[Python-Dev] Unicode compromise?
Guido van Rossum
guido@python.org
Tue, 02 May 2000 16:47:30 -0400
> I could live with this compromise as long as we document that a future
> version may use the "character is a character" model. I just don't want
> people to start depending on a catchable exception being thrown because
> that would stop us from ever unifying unmarked literal strings and
> Unicode strings.
Agreed (as I've said before).
> --
>
> Are there any steps we could take to make a future divorce of strings
> and byte arrays easier? What if we added a
>
> binary_read()
>
> function that returns some form of byte array. The byte array type could
> be just like today's string type except that its type object would be
> distinct, it wouldn't have as many string-ish methods and it wouldn't
> have any auto-conversion to Unicode at all.
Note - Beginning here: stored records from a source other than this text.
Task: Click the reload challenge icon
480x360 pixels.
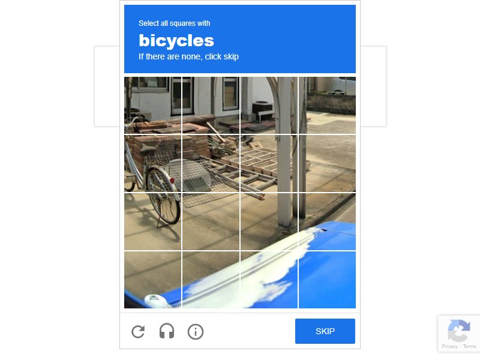Action: coord(138,332)
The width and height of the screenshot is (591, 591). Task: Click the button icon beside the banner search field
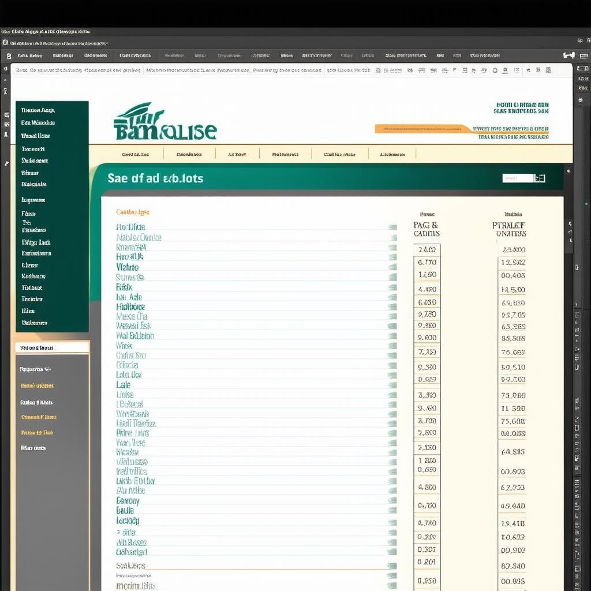540,178
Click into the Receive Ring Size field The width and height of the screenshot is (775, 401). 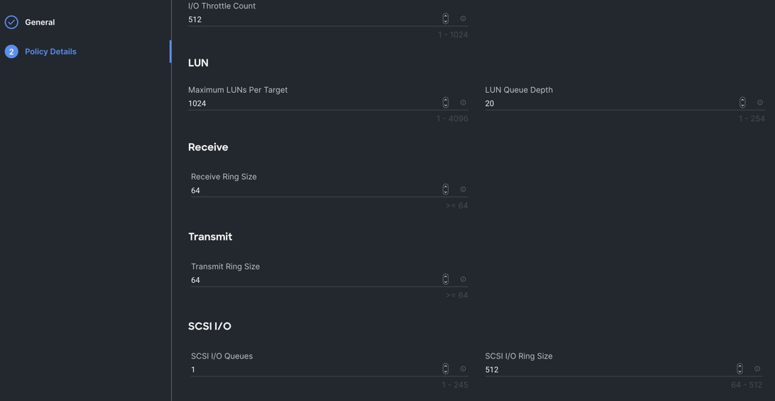pos(313,191)
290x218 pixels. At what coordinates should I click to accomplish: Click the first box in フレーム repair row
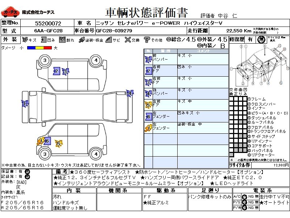(x=231, y=99)
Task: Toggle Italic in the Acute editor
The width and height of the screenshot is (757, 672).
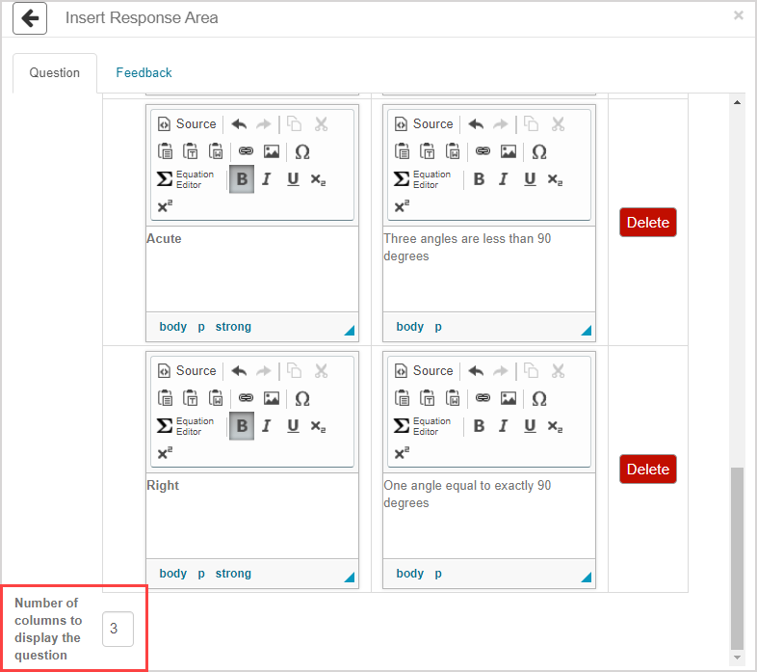Action: pos(267,179)
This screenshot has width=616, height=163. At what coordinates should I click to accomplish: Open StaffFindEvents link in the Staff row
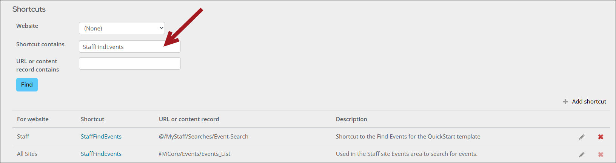101,137
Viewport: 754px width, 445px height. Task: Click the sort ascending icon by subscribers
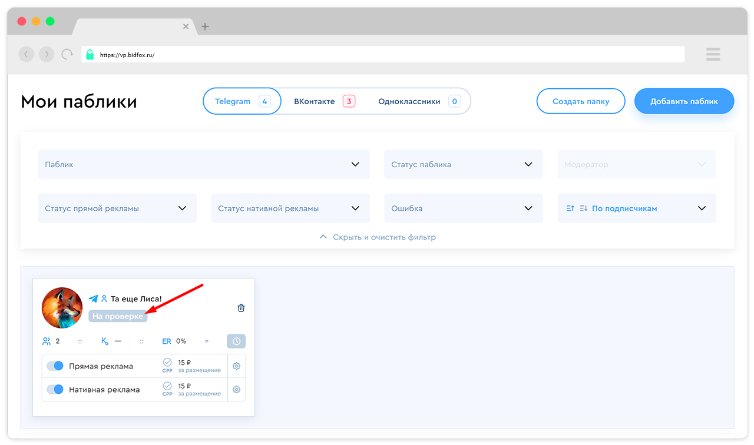[570, 208]
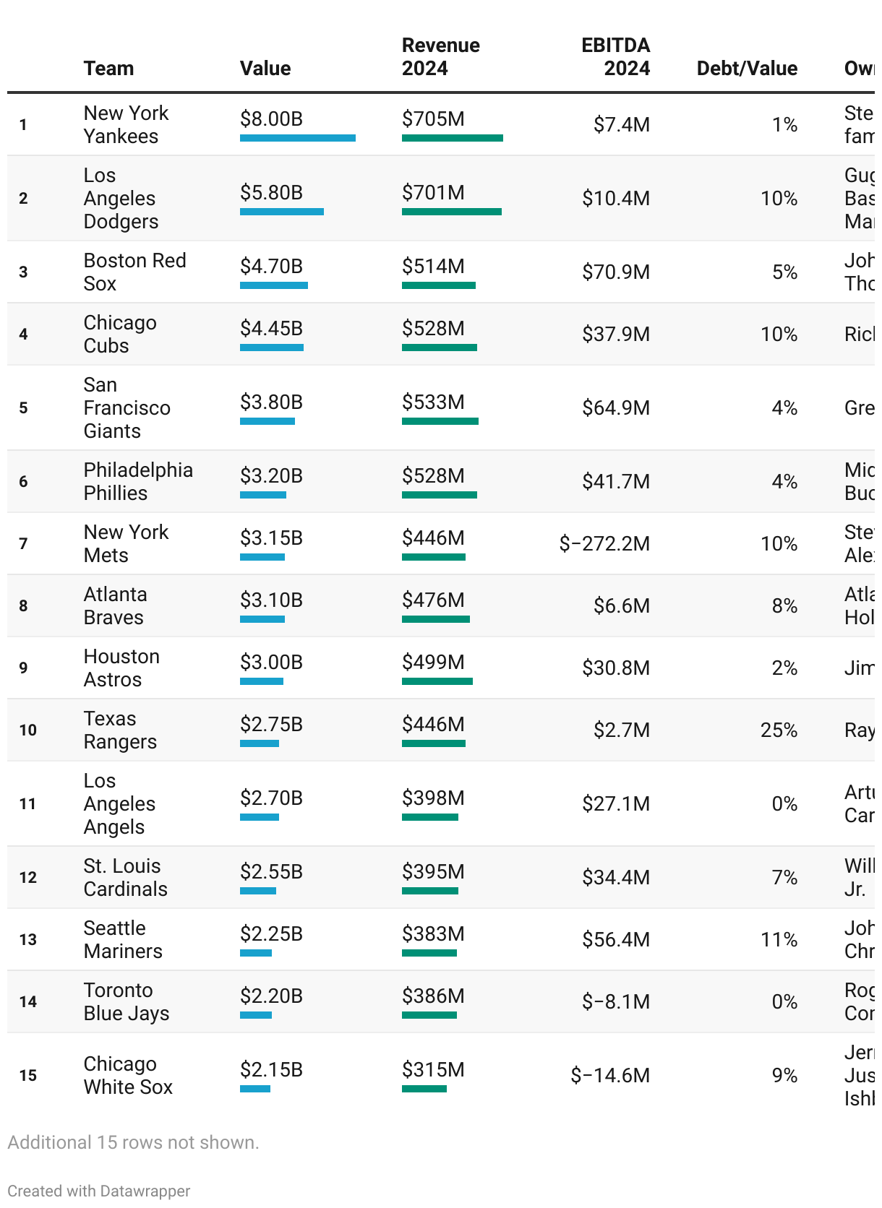Image resolution: width=882 pixels, height=1208 pixels.
Task: Click the Texas Rangers 25% debt cell
Action: [779, 730]
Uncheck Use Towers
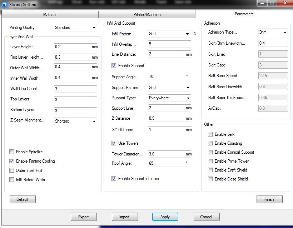The width and height of the screenshot is (293, 228). pyautogui.click(x=114, y=143)
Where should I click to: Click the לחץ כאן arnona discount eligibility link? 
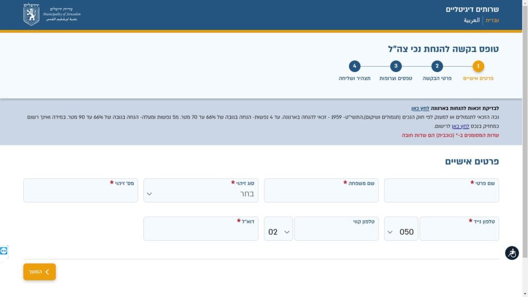[420, 108]
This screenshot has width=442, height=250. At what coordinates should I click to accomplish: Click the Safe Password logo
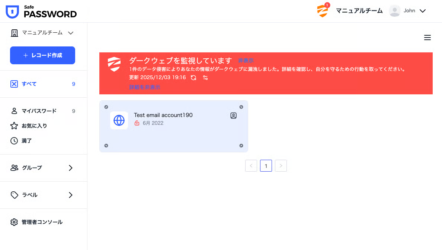click(41, 11)
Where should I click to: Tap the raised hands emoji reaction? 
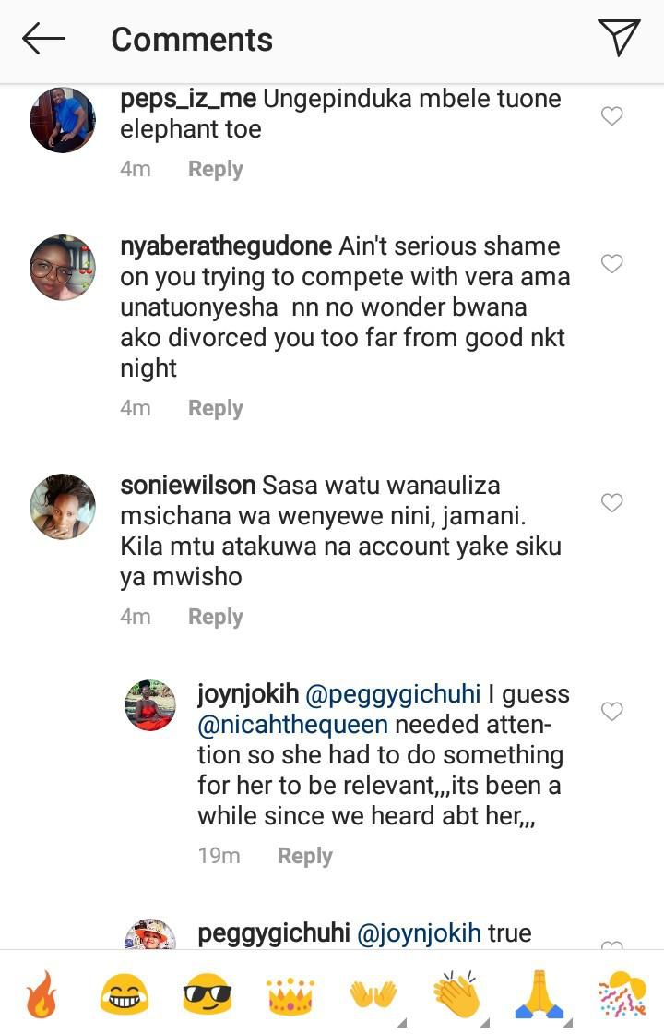coord(375,995)
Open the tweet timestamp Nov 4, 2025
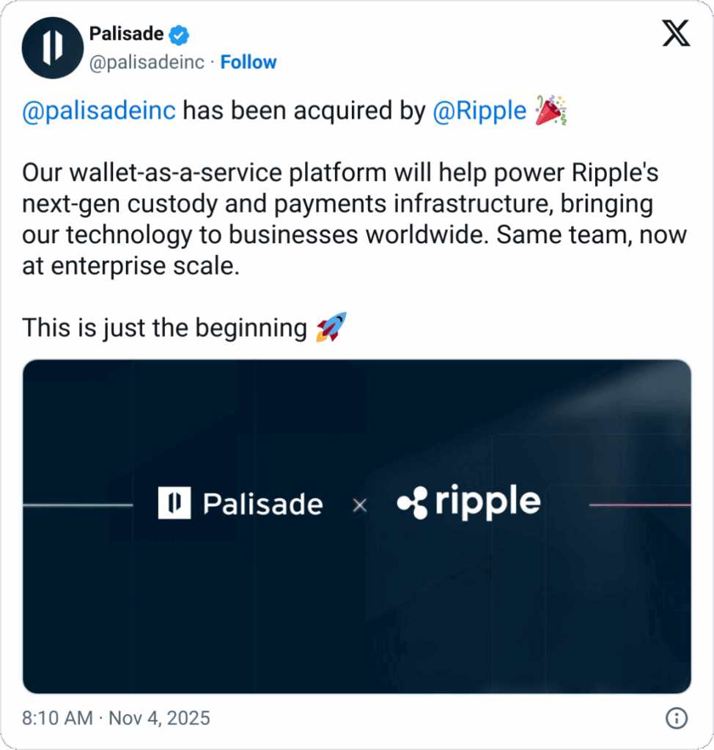714x750 pixels. point(114,719)
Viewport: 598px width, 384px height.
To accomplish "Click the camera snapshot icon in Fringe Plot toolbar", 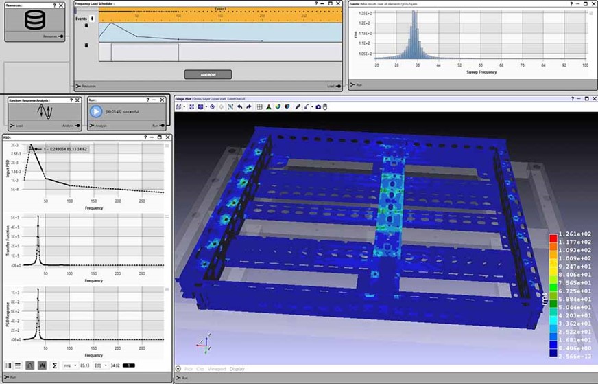I will coord(318,107).
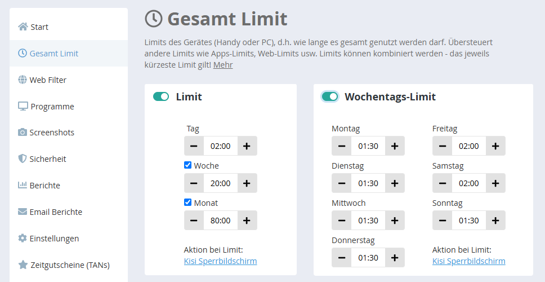The image size is (545, 282).
Task: Click the Berichte chart icon
Action: point(23,186)
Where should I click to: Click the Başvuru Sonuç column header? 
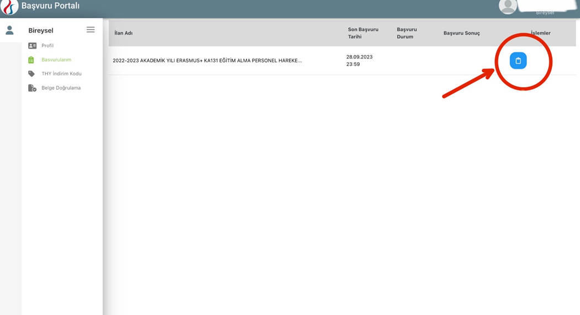[x=461, y=33]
You can do this now with the array module, although clumsily:
>>> import array
>>> f = open("/core", "rb")
>>> a = array.array('B', [0]) * 1000
>>> f.readinto(a)
1000
>>>
Or if you wanted to read raw Unicode (UTF-16):
>>> a = array.array('H', [0]) * 1000
>>> f.readinto(a)
2000
>>> u = unicode(a, "utf-16")
>>>
There are some performance issues, e.g. you have to initialize the
buffer somehow and that seems a bit wasteful.
> People could start to transition code that reads non-ASCII data to the
> new function. We could put big warning labels on read() to state that it
> might not always be able to read data that is not in some small set of
> recognized encodings (probably UTF-8 and UTF-16).
>
> Or perhaps binary_open(). Or perhaps both.
>
> I do not suggest just using the text/binary flag on the existing open
> function because we cannot immediately change its behavior without
> breaking code.
A new method makes most sense -- there are definitely situations where
you want to read in text mode for a while and then switch to binary
mode (e.g. HTTP).
I'd like to put this off until after Python 1.6 -- but it deserves
attention.
--Guido van Rossum (home page: http://www.python.org/~guido/)